Several villages of the Villuercas-Ibores-Jara Global Geopark of the UNESCO, such as Logrosán, Deleitosa, and Cabañas del Castillo, still retain a highly characteristic type of monument which takes us back to a time when the enforcing of the law could be rather macabre. The very presence of a pillory (a column generally of stone topped by a cross or a ball) on the edge of a town could be interpreted as a warning or dissuasion to those who might dare to break the laws of the feudal estate.
Between the 14th and 17th centuries pillories began to be erected by all Hispanic kingdoms. These columns of ornamented stone were designed to exhibit the offenders condemned to public ridicule for as long as their sentences lasted, together with the bodies or heads of those put to death by the civil authority.
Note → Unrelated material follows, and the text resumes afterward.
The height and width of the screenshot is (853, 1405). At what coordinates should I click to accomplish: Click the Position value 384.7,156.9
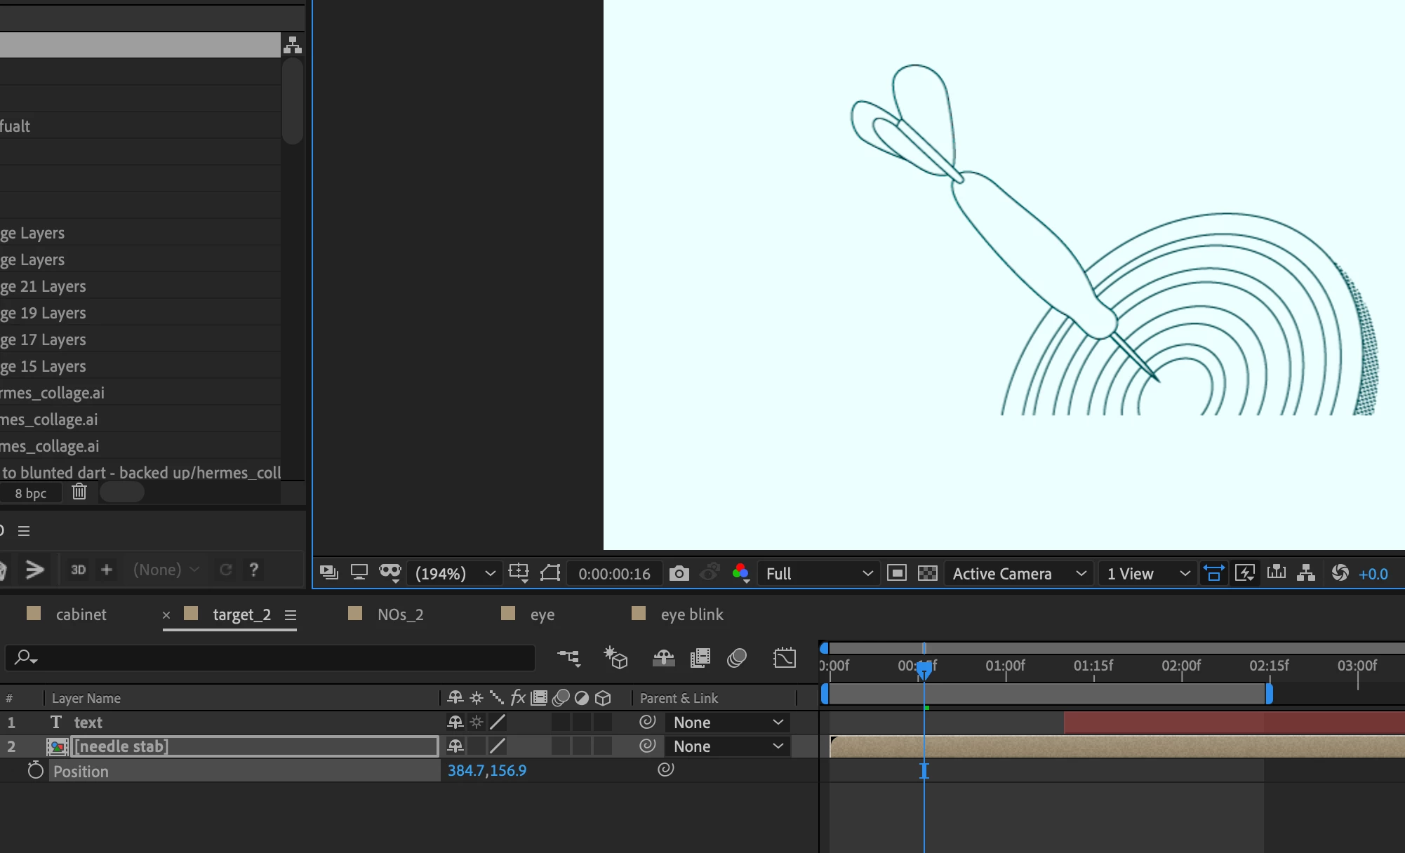coord(487,770)
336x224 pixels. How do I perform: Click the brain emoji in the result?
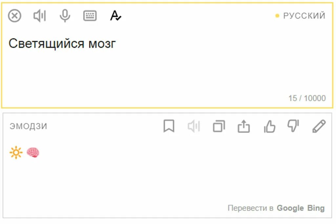(x=33, y=153)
In addition to their exemplary function they also were symbols of feudal power. In those times the towns could be of the crown (legally dependent on the king) or feudal (when power was delegated to a nobleman). The symbol of this feudal jurisdiction was the pillory and for this reason they were often decorated with the coat of arms of the lord of the town. On occasion concerning pillories a distinction has been made between the concepts of rollo and picota, with the former being designed to symbolise feudal power and the latter being used for the actual enforcing of the sentences.
When the Courts of Cádiz abolished the privileges of noblemen over their towns it ordered the demolition of all pillories as it considered them to be symbols of serfdom.